Formal lectures are the principal teaching method, but these frequently incorporate practical sessions, for example in programming, and also group exercises carried out in class. There is a large element of practical coursework which students carry out in their own time; some of these coursework assignments are carried out in groups. Each student also undertakes an individual work-based project which is jointly supervised by a member of staff and someone from the student’s employer. The project provides an opportunity for students to investigate in depth an aspect of data analysis that particularly interests them and provide an opportunity for the learner to demonstrate and apply their newly acquired knowledge of computational thinking through a project that will align with their interests and business objectives of the organisation.
The programme consists of two compulsory modules and a project module.
Demystifying Computing with Python: This module covers the fundamental concepts and techniques of programming with Python and how to apply them to perform simple data science methods. Students develop the core skills and expertise needed by information professionals, for example using Python to implement programs and to interface with different data sources. Students will also develop data science skills as the course will introduce basic algorithms such as those needed for searching and sorting data sets. During the labs, students will work with case studies to realise the potential of Python for data analytics. The module will show students how to use Python to solve practical problems based on use cases extracted from real domains.

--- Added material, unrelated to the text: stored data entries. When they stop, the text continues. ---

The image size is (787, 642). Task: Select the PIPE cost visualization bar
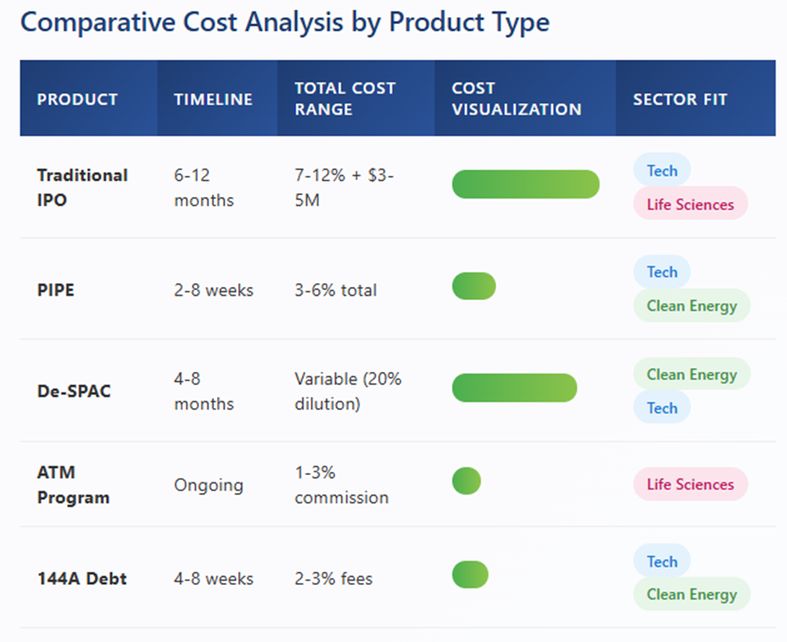coord(474,286)
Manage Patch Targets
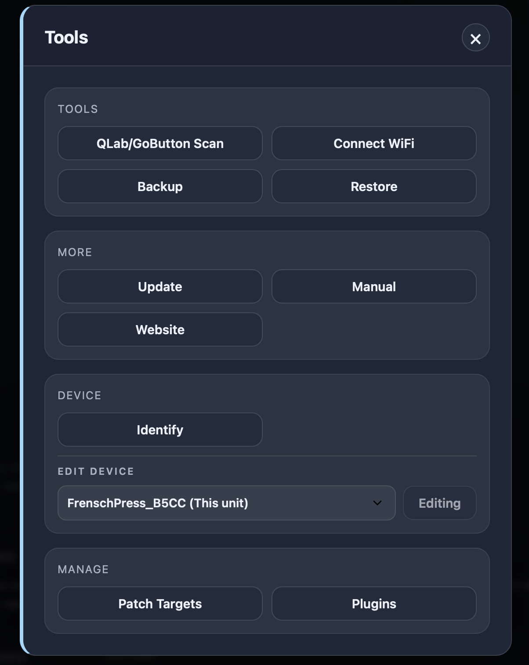This screenshot has height=665, width=529. (160, 604)
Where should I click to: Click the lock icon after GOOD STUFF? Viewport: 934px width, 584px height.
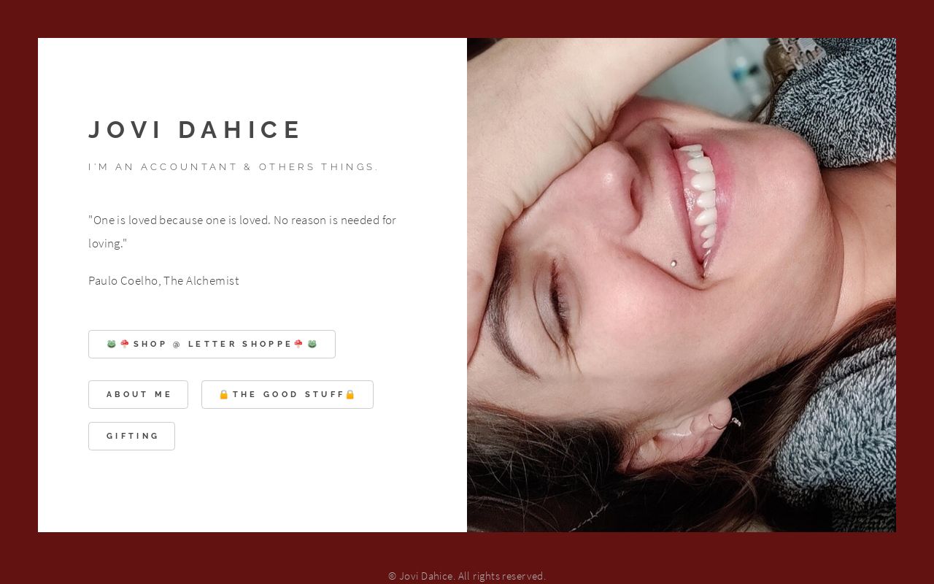point(350,394)
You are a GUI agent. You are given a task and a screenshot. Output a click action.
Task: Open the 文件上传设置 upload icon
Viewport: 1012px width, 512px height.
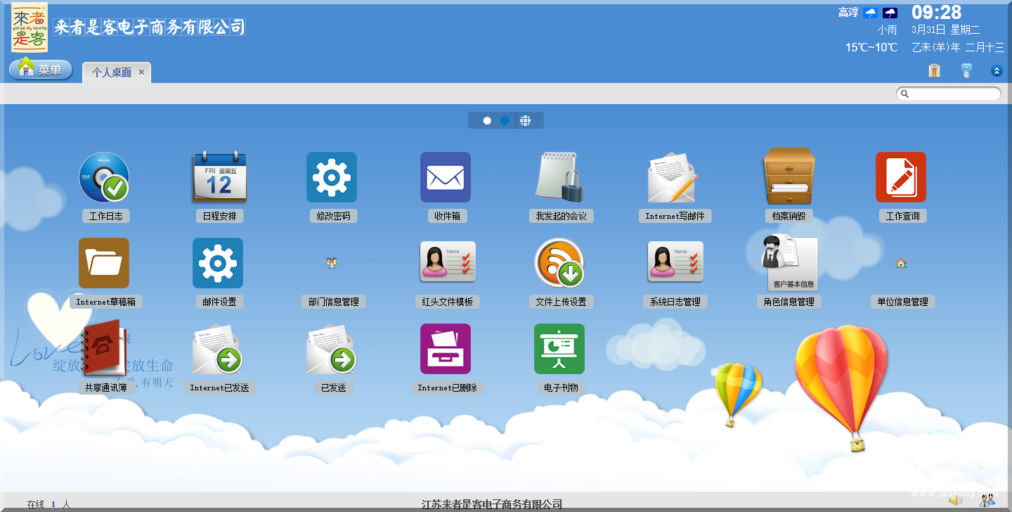point(560,263)
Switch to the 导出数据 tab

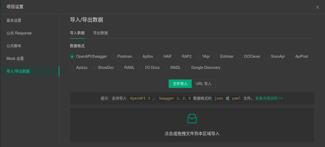pyautogui.click(x=100, y=33)
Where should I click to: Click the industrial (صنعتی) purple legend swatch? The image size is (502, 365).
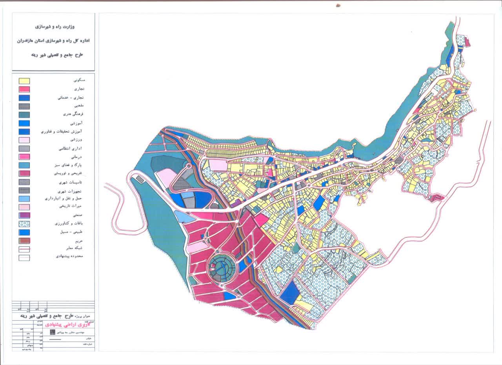[25, 215]
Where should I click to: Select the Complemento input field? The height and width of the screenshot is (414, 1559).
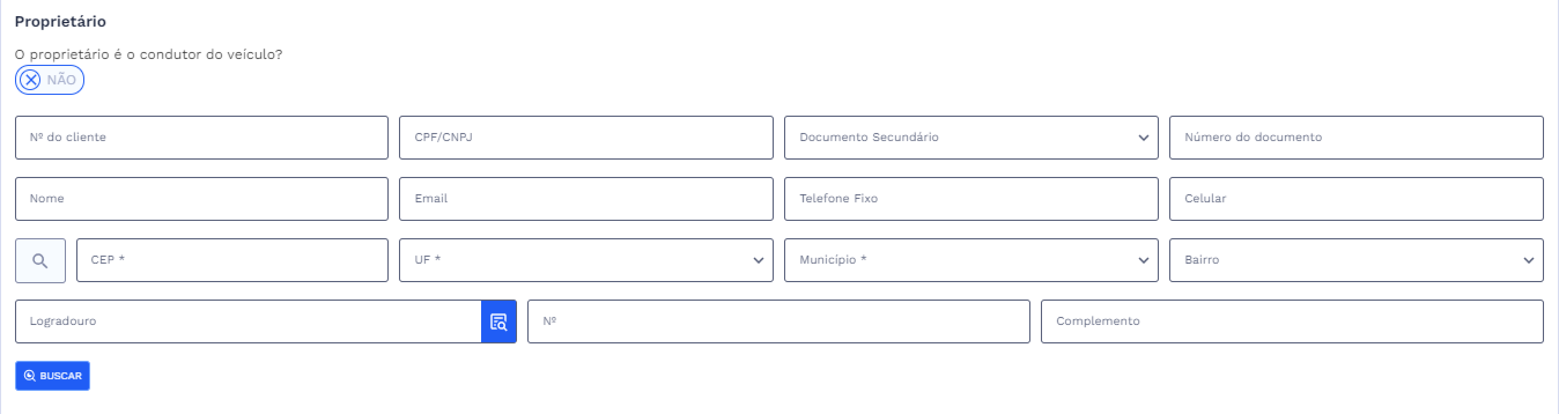click(x=1292, y=322)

Analytic Tools for Information Professionals: This module covers the fundamental concepts and techniques of data science with Python, demonstrating how to apply these in order to process and visualise datasets. The module will cover tools such as database systems (SQL), data analytics techniques using machine learning models and key Python libraries for applied data science. During the labs, students will work on case studies to apply data analytics to real-world problems.
Work-Based Project for Information Professionals: The work-based module provides students with an opportunity to work in an area of data science in depth and to develop a piece of software to address a work-based project need. The module will bring together the different skills developed from the other modules and will serve as a basis for bridging the academic contexts taught and work-based requirements for implementing a project.